Following the publication of a commissioned history of Dorsington, the village in Warwickshire, where Felix Dennis lived, he was encouraged by the editor of the History of Dorsington, Joan Lane, to support historical studies at the university where she was a lecturer. From 1999 to 2013 he sponsored a prize for the best final-year undergraduate dissertation at the Warwick University History Department.

===Garden of Heroes and Villains bronze sculptures===
Dennis had one of the largest private collections of original bronze sculpture held in his purpose-built Garden of Heroes and Villains. It contains more than 40 sculptures, life and a quarter in size, which include early man attacking a woolly mammoth, Galileo, Einstein, Winston Churchill, Crick and Watson, and more recent "heroes" such as Stephen Hawking, and is open to the public once a year as part of the National Gardens Scheme.

===Mandalay Estate Mustique===
In 1994 Dennis purchased 'Britannia Bay House' on Mustique from English musician David Bowie who had the villa built in 1989. The villa was renamed "Mandalay" by Dennis, but he was keen to preserve the original influence of design from Bowie.

While staying at Mandalay Estate, Dennis wrote:

A ball of fire is spilling in the sea
The empty sky flamingo-pink and grey
Cicada songs creak out the end of day
A choir of tree-frogs whistle: "Come to me!"

In 2014 Dennis worked successfully on a programme with the Saint Vincent and the Grenadines government to give every secondary school pupil a laptop, totalling 12,500.

After his death, the estate was reportedly sold to entrepreneur Simon Dolan.
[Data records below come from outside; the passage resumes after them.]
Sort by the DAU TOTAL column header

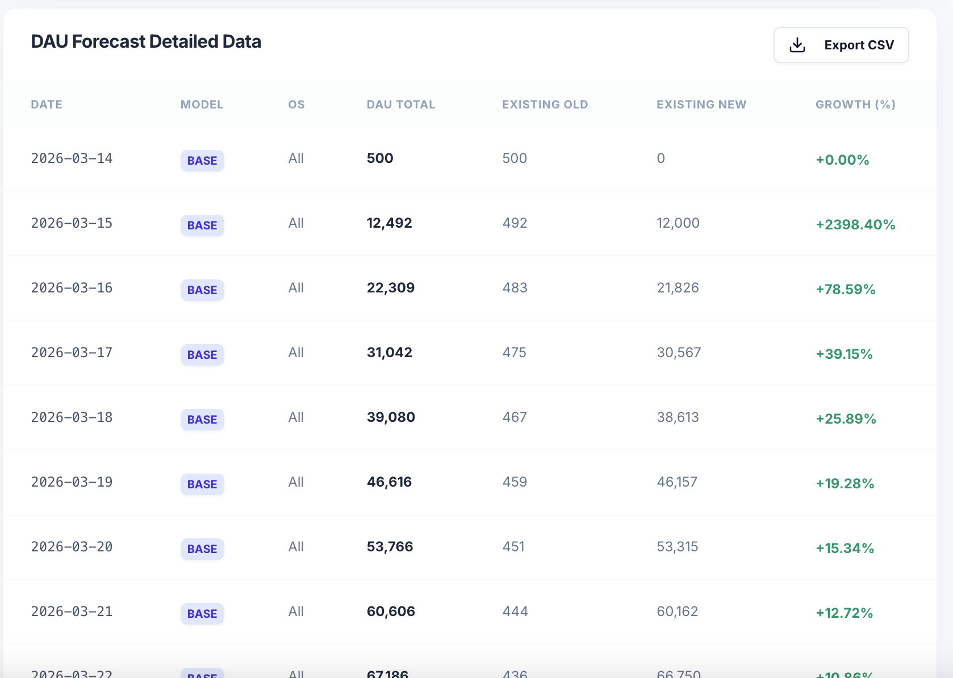pyautogui.click(x=400, y=104)
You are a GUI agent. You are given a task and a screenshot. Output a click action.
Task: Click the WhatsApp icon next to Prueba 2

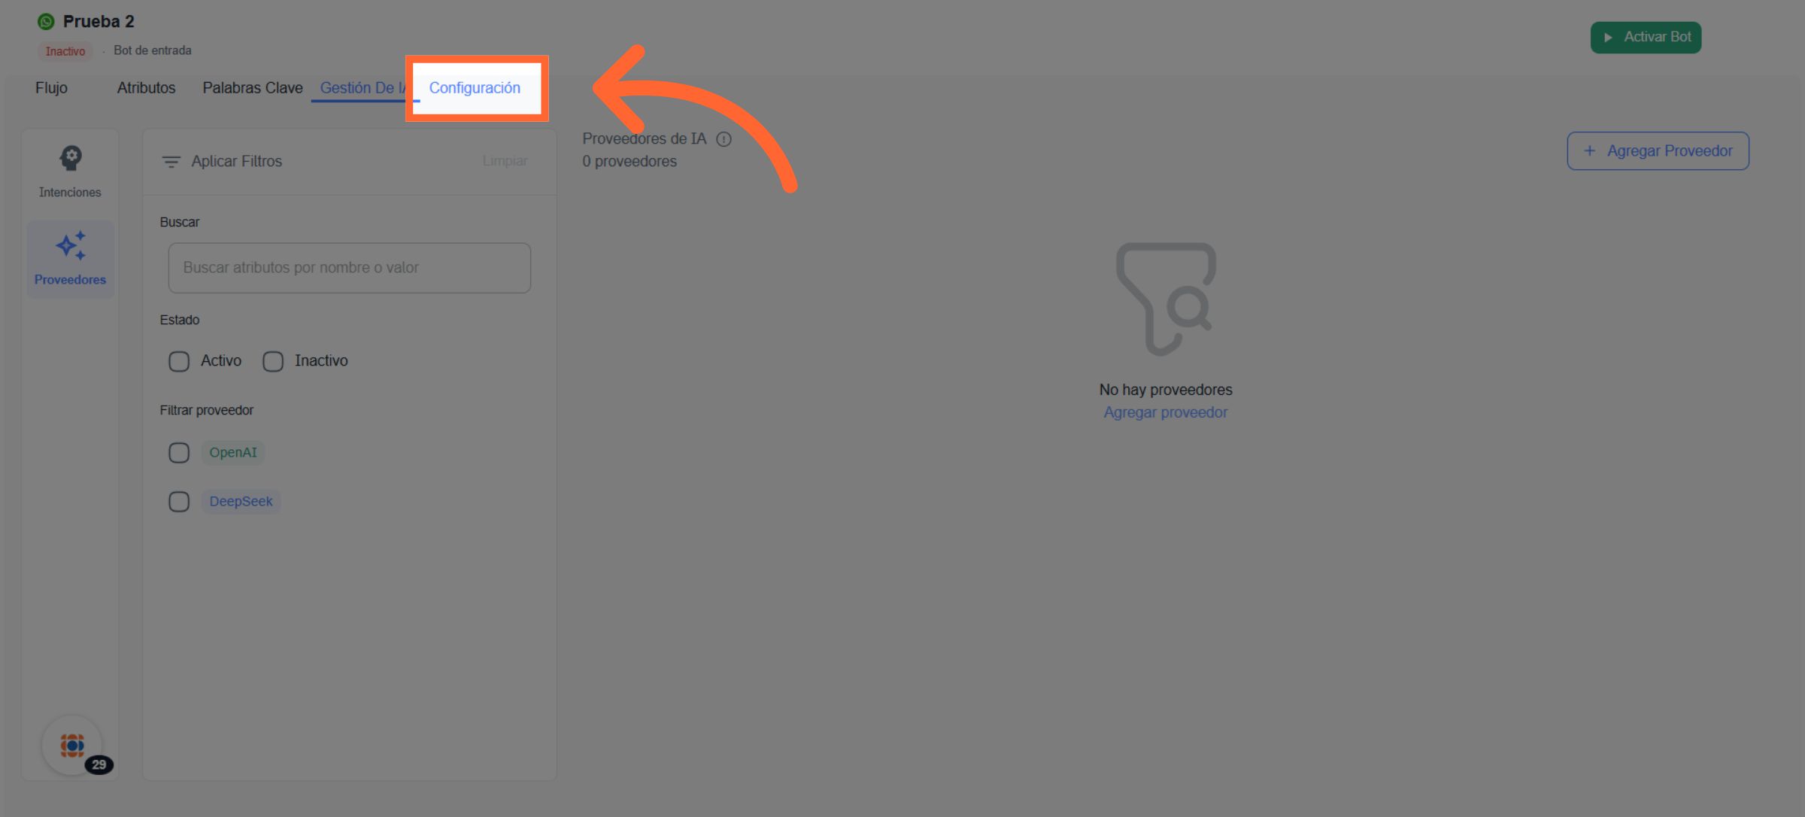point(46,22)

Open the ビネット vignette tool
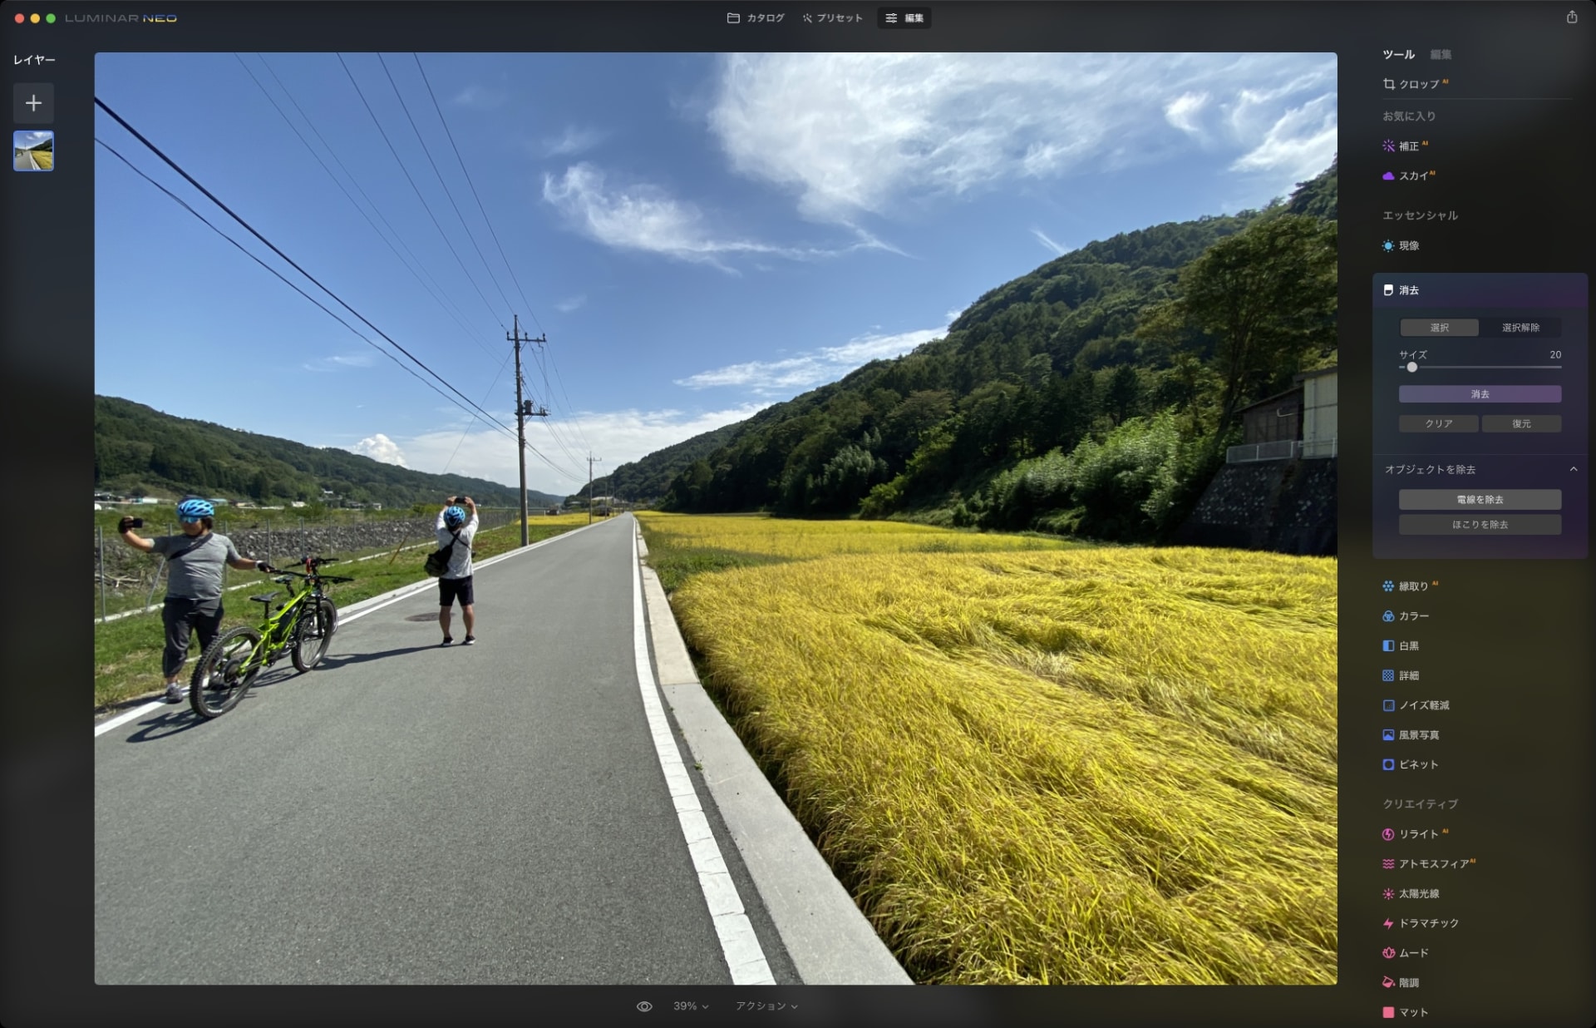pyautogui.click(x=1417, y=764)
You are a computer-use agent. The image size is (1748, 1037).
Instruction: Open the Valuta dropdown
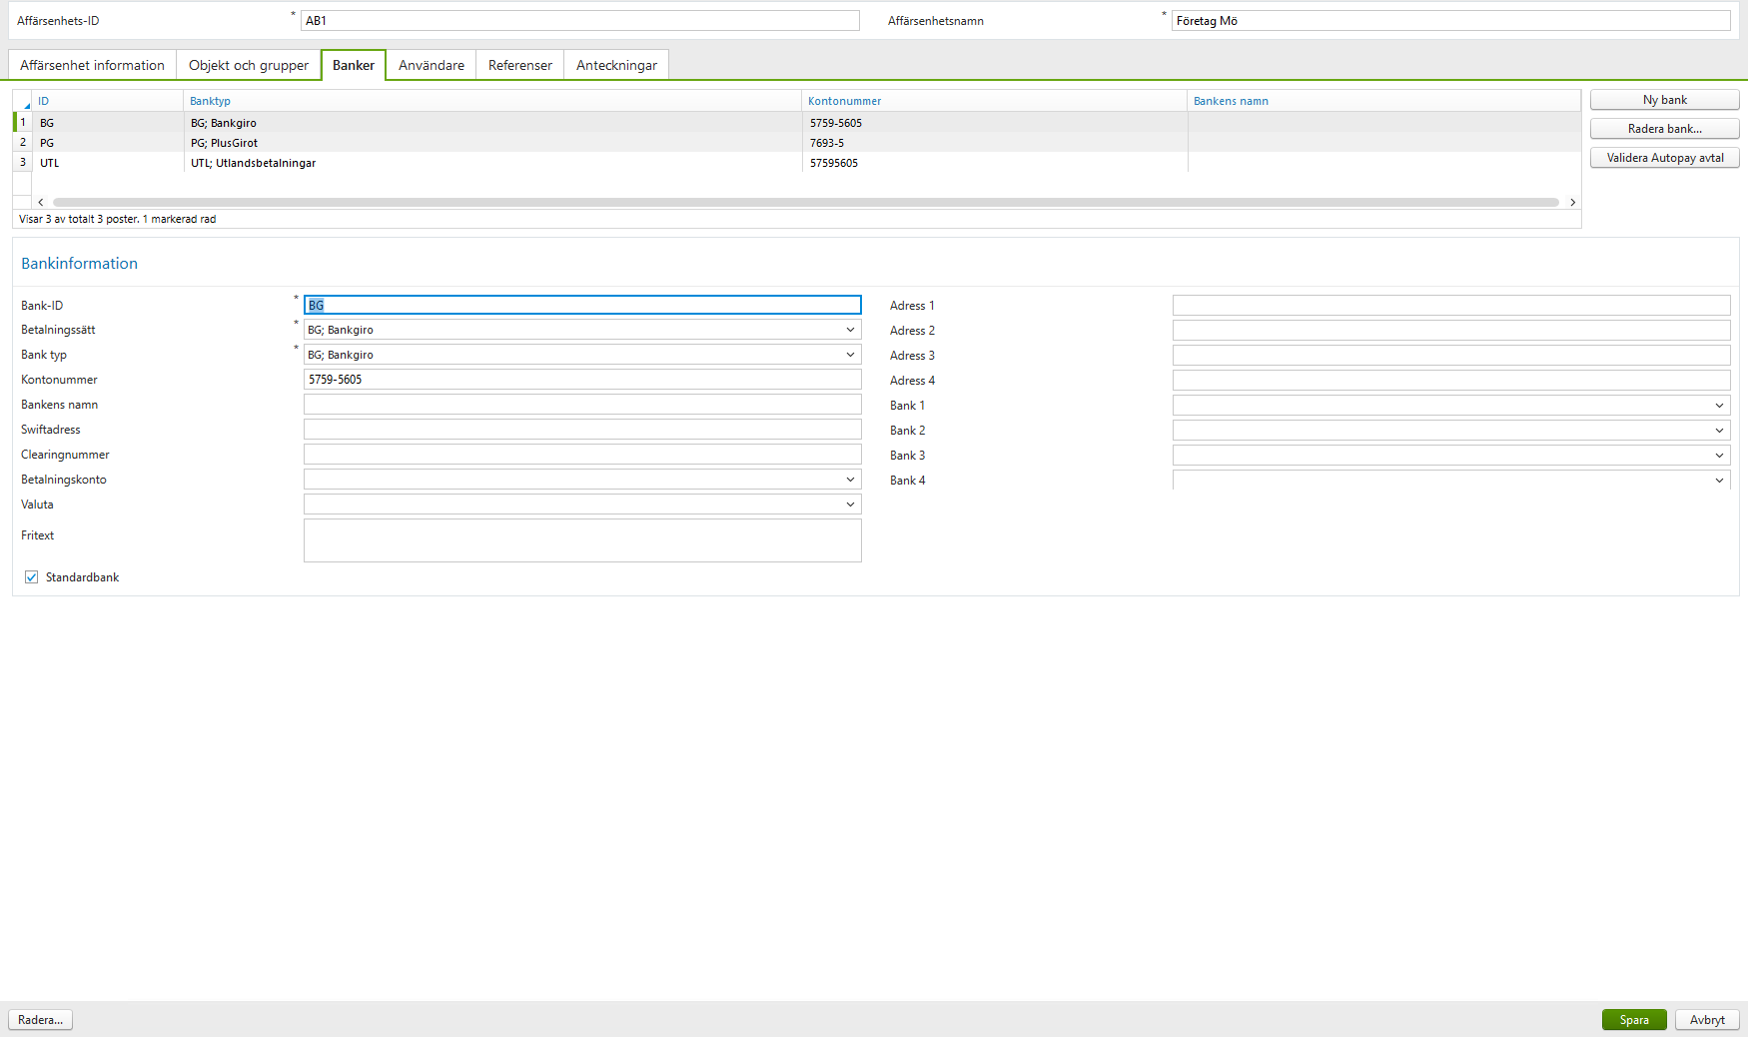point(850,504)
The Writers Cottage that was added by Dennis and where he wrote some of his poetry is now a bedroom.

==Death==
Dennis died of throat cancer at his home in Dorsington, Warwickshire, on 22 June 2014, aged 67.

==Awards and accolades==

- 1991: Marcus Morris Award.
- 2002: Fellow of the National Library for the Blind in recognition of his continued support for that charity. Accordingly, many of Dennis's books are released as talking books and in Braille.
- 2004: Fellow of the Wordsworth Trust.
- 2008: Mark Boxer Lifetime Achievement Award from British Society of Magazine Editors.
- 2009: Belsky Award by Society of Portrait Sculptors.
- 2010: Made Honorary Consul to his adopted country, Saint Vincent and the Grenadines.
- 2013: Lifetime Achievement Award at the British Media Awards.